I think that there’s a resentment around the whole “Master of my Fate Captain of my Soul” Victorian sentiment. I think that it’s very VERY easy for us to blame everything on circumstance. It’s quite popular to be powerless. We race to the bottom to become the most helpless of victims, and each searches for some messiah to save us. What do we want? We want to be given the freedom to do what we want. But what do we want to do? I think a lot of it goes back to another thing from David Wong’s article.
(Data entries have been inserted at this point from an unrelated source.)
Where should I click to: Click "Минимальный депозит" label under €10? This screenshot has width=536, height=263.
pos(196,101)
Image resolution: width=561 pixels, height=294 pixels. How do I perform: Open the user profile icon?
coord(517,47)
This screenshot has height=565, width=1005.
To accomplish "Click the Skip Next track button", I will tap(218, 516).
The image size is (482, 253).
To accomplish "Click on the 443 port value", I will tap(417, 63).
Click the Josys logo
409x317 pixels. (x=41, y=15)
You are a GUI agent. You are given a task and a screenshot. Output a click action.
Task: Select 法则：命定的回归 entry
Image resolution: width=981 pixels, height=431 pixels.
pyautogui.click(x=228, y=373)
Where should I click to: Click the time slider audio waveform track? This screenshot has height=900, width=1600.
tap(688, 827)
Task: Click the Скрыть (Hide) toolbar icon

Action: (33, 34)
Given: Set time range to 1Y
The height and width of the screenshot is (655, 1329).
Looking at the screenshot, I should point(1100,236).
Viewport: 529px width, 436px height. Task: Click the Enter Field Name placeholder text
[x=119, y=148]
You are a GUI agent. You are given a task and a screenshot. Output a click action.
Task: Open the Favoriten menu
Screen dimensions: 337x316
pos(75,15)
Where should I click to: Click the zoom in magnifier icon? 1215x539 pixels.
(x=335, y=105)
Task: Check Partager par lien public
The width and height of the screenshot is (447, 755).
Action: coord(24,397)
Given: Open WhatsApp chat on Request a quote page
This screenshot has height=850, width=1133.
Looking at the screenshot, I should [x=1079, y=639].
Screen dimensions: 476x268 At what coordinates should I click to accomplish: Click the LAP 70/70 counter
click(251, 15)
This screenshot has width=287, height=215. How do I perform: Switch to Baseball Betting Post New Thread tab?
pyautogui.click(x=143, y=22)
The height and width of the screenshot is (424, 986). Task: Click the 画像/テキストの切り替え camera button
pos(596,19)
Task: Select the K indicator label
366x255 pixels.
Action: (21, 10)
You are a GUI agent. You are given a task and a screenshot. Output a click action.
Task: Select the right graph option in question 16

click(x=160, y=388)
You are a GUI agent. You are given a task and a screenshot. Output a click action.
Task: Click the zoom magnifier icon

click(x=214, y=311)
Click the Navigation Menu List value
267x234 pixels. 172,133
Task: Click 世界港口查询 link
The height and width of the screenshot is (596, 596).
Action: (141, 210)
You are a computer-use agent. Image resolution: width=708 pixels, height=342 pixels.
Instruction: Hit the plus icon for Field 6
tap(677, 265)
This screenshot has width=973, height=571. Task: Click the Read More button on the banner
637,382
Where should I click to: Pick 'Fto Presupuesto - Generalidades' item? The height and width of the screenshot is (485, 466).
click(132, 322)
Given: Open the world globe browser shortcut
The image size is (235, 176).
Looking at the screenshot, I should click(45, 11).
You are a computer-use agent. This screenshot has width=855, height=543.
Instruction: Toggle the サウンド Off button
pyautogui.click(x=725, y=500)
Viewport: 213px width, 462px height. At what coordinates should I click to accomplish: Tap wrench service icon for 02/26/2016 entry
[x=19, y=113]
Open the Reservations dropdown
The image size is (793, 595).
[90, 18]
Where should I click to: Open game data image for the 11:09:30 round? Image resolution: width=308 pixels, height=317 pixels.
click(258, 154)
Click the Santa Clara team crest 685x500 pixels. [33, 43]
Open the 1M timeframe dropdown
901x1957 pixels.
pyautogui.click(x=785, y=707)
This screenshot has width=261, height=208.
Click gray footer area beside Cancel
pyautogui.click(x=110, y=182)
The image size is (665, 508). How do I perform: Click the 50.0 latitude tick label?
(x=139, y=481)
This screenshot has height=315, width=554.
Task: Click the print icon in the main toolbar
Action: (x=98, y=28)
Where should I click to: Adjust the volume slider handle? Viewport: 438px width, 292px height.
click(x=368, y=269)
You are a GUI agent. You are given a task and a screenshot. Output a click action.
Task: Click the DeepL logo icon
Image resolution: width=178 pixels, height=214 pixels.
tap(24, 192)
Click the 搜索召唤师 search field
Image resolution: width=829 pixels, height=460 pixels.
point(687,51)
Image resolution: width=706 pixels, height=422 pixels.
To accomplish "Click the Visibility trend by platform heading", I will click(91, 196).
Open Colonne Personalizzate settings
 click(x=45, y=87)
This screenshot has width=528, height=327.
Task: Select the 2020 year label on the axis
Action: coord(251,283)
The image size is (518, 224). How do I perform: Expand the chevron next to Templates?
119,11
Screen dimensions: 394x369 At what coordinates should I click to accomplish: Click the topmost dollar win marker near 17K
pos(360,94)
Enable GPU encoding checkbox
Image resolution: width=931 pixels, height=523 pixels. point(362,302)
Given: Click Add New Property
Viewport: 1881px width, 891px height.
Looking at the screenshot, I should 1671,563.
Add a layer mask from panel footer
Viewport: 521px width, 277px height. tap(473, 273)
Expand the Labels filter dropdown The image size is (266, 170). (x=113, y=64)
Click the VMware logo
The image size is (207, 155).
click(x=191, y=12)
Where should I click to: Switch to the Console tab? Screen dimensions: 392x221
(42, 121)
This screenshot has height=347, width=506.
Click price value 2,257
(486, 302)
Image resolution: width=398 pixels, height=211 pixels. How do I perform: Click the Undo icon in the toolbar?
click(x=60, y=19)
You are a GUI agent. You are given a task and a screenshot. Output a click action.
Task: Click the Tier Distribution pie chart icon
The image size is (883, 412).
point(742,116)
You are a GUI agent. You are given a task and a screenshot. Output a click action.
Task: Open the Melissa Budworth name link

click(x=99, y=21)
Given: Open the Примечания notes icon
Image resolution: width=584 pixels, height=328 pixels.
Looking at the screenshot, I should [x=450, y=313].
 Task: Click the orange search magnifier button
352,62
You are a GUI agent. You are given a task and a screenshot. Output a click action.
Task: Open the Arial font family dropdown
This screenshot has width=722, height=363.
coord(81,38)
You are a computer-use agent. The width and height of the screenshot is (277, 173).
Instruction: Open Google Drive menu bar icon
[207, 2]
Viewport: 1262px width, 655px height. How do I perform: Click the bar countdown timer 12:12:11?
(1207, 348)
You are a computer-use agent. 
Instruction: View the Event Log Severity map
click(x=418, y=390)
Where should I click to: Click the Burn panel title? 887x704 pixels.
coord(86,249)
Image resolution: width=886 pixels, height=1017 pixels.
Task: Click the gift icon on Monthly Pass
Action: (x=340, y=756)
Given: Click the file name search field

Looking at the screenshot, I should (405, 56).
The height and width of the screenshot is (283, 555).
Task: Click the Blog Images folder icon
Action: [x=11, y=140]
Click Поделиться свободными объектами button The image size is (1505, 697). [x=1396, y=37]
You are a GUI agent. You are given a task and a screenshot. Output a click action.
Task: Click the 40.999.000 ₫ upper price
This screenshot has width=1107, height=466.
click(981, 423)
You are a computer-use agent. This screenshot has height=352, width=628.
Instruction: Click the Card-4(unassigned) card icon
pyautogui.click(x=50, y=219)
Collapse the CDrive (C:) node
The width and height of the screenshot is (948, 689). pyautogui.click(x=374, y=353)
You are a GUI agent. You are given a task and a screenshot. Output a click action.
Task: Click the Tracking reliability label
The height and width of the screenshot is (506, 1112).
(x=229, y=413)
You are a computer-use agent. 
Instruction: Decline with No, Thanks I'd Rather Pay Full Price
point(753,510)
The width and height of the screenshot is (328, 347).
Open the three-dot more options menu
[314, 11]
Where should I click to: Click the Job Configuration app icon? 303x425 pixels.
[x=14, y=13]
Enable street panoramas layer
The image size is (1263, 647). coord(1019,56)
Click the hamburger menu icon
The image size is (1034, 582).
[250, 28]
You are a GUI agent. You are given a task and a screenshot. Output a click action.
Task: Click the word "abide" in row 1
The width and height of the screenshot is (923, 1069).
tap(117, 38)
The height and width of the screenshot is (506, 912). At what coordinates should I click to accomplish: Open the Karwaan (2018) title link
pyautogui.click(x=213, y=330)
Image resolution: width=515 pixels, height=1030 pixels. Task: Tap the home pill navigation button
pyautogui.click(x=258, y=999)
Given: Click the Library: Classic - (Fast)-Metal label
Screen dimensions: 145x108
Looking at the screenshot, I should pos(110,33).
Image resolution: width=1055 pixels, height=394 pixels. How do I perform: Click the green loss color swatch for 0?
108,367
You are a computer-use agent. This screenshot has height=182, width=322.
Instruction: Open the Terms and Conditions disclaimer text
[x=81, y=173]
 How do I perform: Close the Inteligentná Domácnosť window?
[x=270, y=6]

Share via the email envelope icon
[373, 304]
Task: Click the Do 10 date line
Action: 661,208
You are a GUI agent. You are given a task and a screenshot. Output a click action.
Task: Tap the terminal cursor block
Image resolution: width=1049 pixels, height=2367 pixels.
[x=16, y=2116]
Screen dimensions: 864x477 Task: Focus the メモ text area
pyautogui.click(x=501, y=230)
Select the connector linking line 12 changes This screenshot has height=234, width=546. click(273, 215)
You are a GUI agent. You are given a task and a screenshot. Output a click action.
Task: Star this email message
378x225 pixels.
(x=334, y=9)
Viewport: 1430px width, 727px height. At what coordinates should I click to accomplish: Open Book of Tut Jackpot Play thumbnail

I’m picky with words, as many know, yet there’s an interesting quirk in English that David Wong points out that had always escaped me. Saying, “I want $200 Million,” and “I want to accomplish this thing,” are two very different sentiments expressed by the same word. I think we’ve confused the realities behind them. We want (sense 1) things, but we don’t have them, so we blame outside forces. Well, if we want things (sense 2) and we are willing to pay for these things, by and large, I think we can have them. Granted, the world may be stacked against us in such a way as to make wanting (sense 2) more difficult, but that’s within us to change, to an extent, and no world will ever be perfect.
My train of thought is moving in too many different directions. There’s a lot here that isn’t dealing with my initial idea. I’ll finish, then go to bed.
I’m not just pruning bushes in that garden. I’m pruning myself. It’s one of the reasons I’ve really stopped listening to music while I’m out there. I’m figuring out everything. I can’t build until I’ve stripped a lot away. I don’t know what direction I’m moving in, or what I’ll find there, but I’ve learned that you move a lot faster when you dump a lot of extra weight.